Mommy and Jonathan – 8.5 months old
Last week, I presented a challenge for us as moms to set an example for our children in godly speech. I was so encouraged by how many of you responded! So let’s check in – how did your week go?
Mine was not as good as I would have liked it to be. Obviously, habits of speech take more than a week to change, so this challenge was just a starting point. I will definitely be continuing on from here. I think that the initial stage of trying to break a habit actually seems worse because I have a heightened awareness of the behavior I am trying to change.
As I reflected back on the week, I realized that there were two problem areas:
1. I struggle with speaking kindly to my children when we are in a hurry or when I am under pressure to get things done. To help remedy this, I am working to keep our life simple and free of unnecessary commitments. Taking care of four children under the age of 10, keeping up with the house, and maintaining a quality relationship with my husband is a full-time job as it is. I don’t need a lot of other commitments. But at the same time, part of my problem here is pure selfishness – wanting the house to look the way I want it to, wanting to get done what I’d like to do rather than deal with yet another temper tantrum, etc. I need to be willing to love my children just the way are at the stages they are at. I also need to be willing to spend my time and efforts the way God wants me to spend it.
2. I also realized that I have been allowing one of my children to be a manipulator, which leads to frustration and anger both on my part and his. I pulled out a book from our shelf that has been very helpful in parenting: The Heart of Anger by Lou Priolo. I highly recommend this book for all parents, not just parents of children who have a problem with anger. Priolo addresses not only Scripture and Biblical principles for instructing our children, but also ways that parents may be contributing to the problem. In his chapter on disrespect and manipulation, Priolo instructs parents not to “answer a fool according to his folly.”
“Do not answer a fool according to his folly,
Or you will also be like him.
Answer a fool as his folly deserves,
That he not be wise in his own eyes.”
It is so easy to get sucked into arguing with a manipulative child.
“Please stop hitting your brother with that light saber.”
“I’m not bothering him. He likes what I’m doing.”
“No he doesn’t!”
“Yes he does. He was laughing when I was doing it.”

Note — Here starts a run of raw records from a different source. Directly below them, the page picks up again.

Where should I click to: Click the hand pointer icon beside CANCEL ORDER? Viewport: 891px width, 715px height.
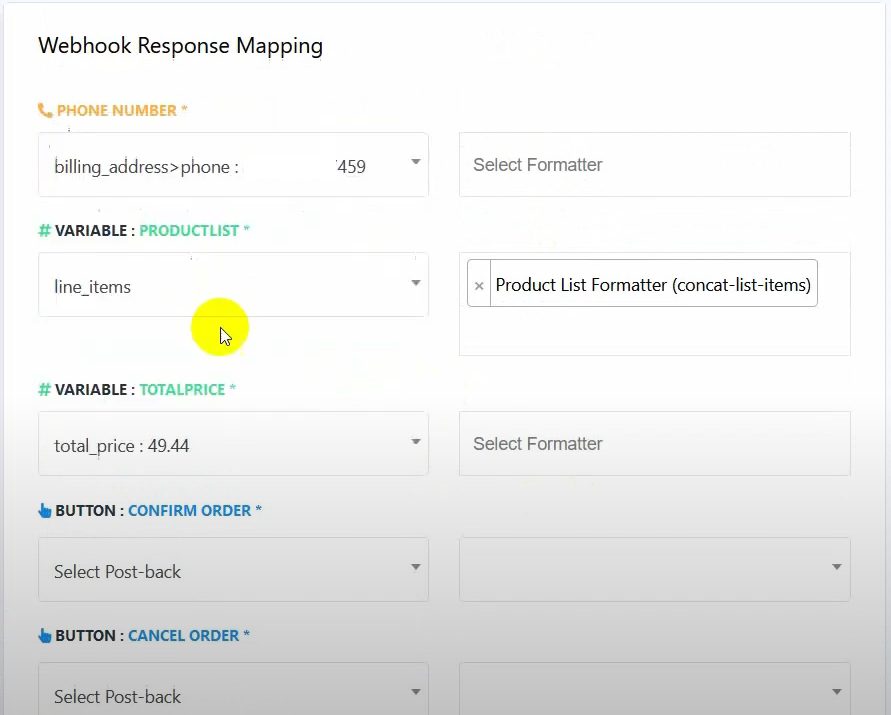(45, 636)
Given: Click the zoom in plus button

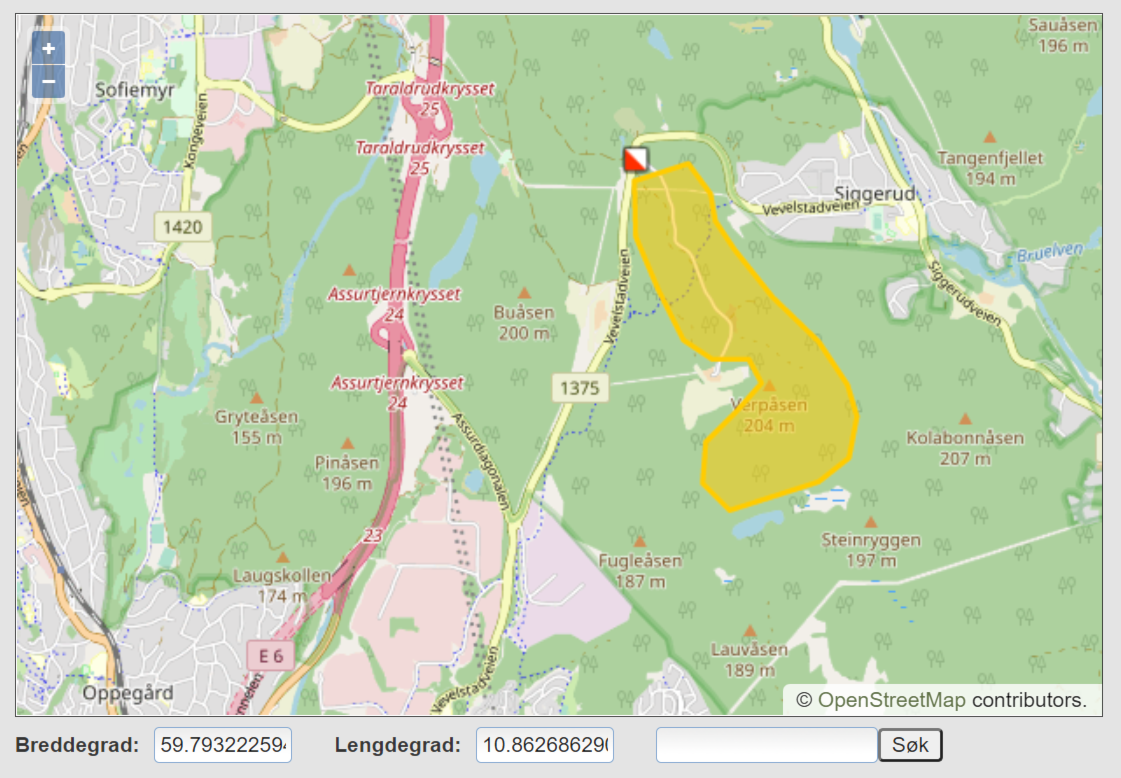Looking at the screenshot, I should coord(48,48).

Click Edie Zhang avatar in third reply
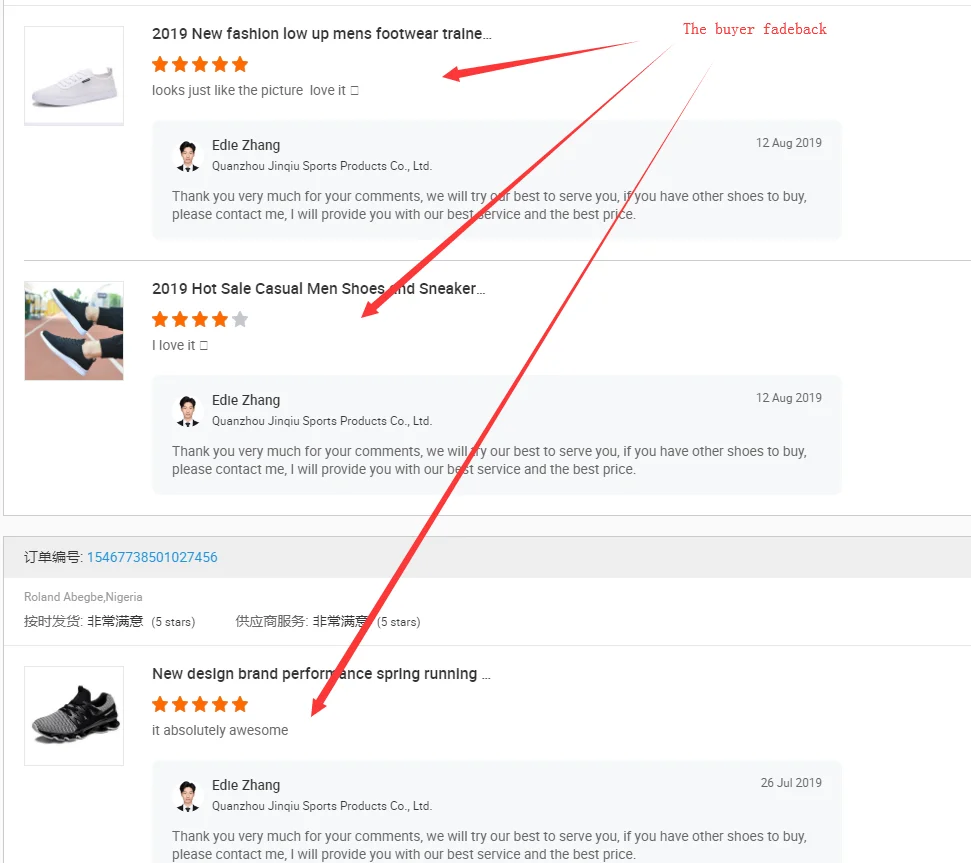pyautogui.click(x=187, y=796)
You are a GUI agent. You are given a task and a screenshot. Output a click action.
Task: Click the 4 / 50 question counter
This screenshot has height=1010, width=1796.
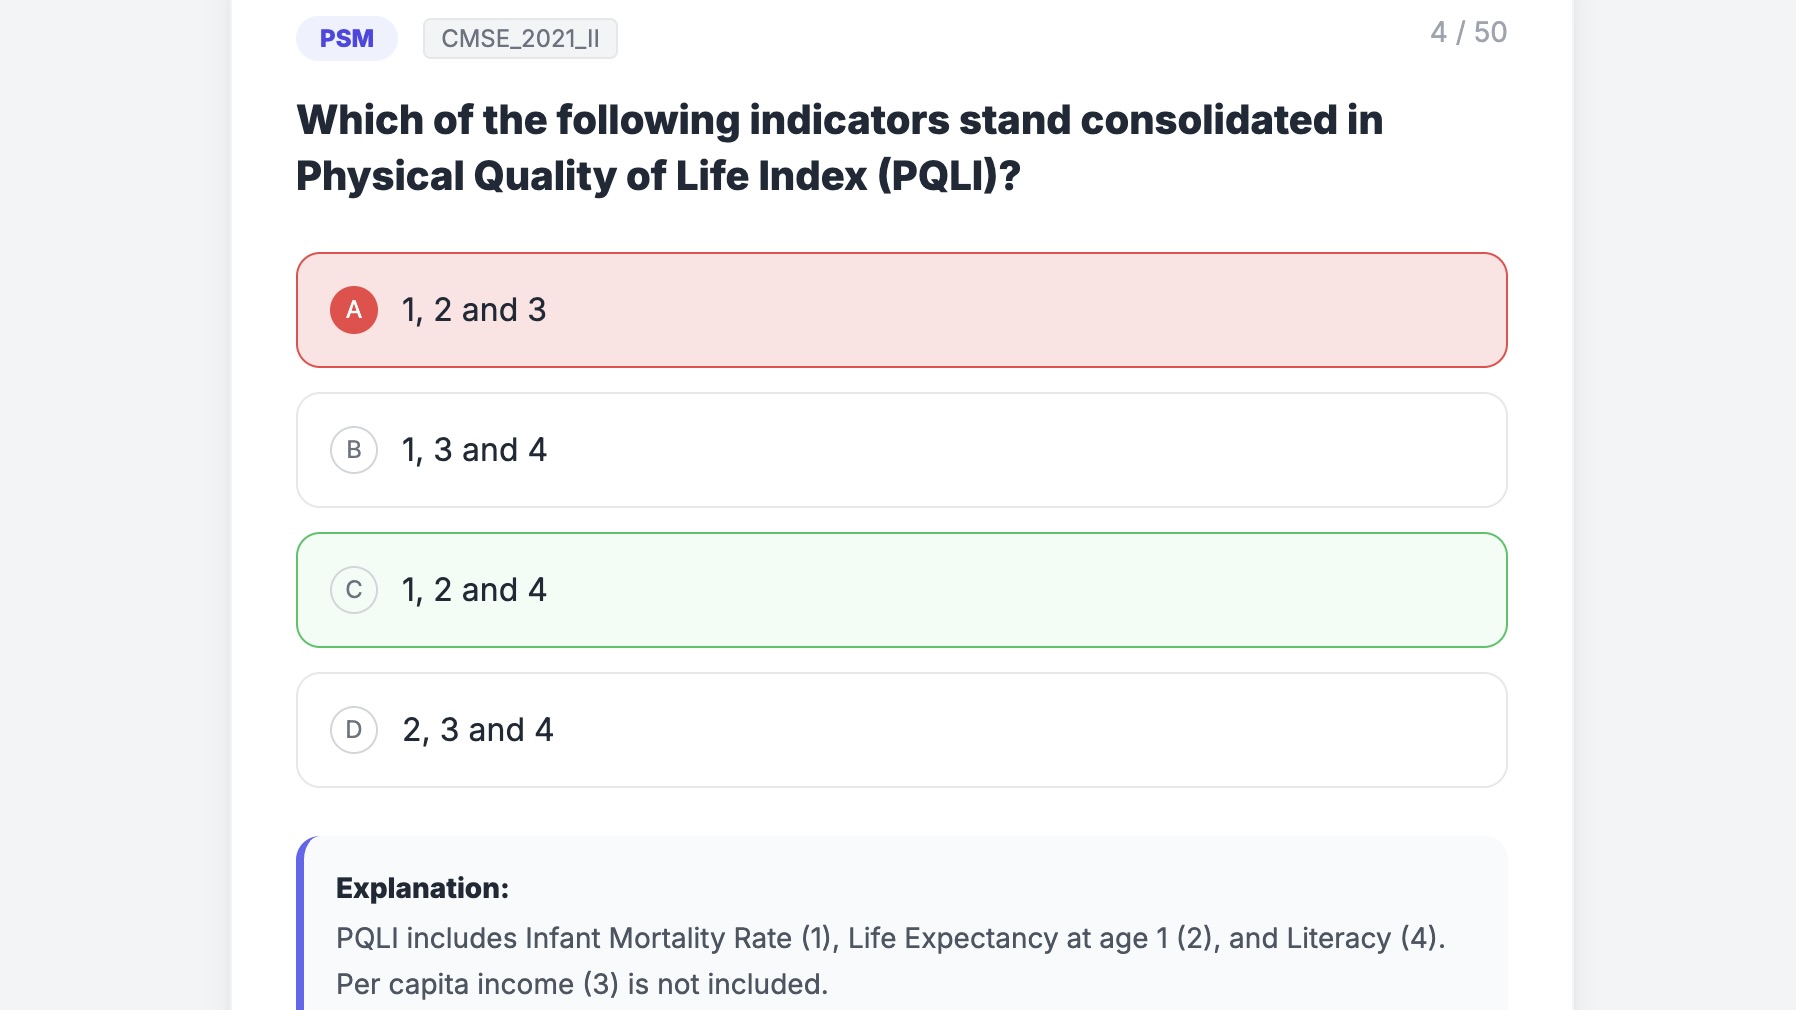tap(1468, 33)
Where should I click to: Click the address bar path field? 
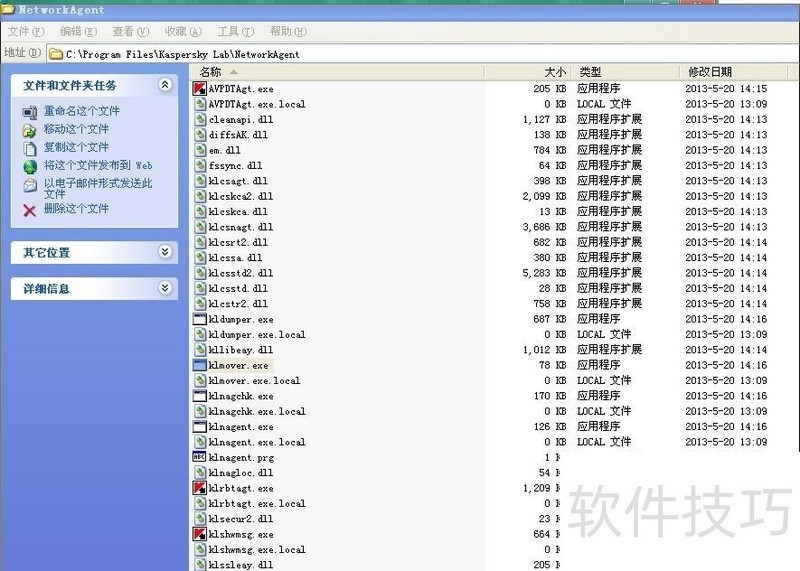[400, 53]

This is answering a fool according to his folly! When my son says things like this, he is basically saying that I am mistaken in saying that he needs to do (or stop doing) something. God has not given him the authority to analyze my parenting. A better answer on my part would be, “Son, you may not argue with me. Your responsibility before God is to obey, and I have asked you to stop hitting with the light saber.” We have taught him that if he’d like to appeal something that we have said, that he may do so respectfully. There may be times that I am truly mistaken. When he is asked to do something, he should respond with “Yes, Mom” first. Then he may respectfully ask me to consider other information that he might have. However, he should not be appealing for us to reconsider every request that is made of him.
If you have a child who struggles with anger, disrepect, or manipulation, I recommend getting a copy of The Heart of Anger because there is a lot of good stuff there, much more than I can cover here.
So to sum up, this week I want to continue working on speaking kind words, especially under stress. I also will work on staying calm with my manipulator and not answering him the way he speaks to me.
Now it’s your turn – I’d love to hear how your week went!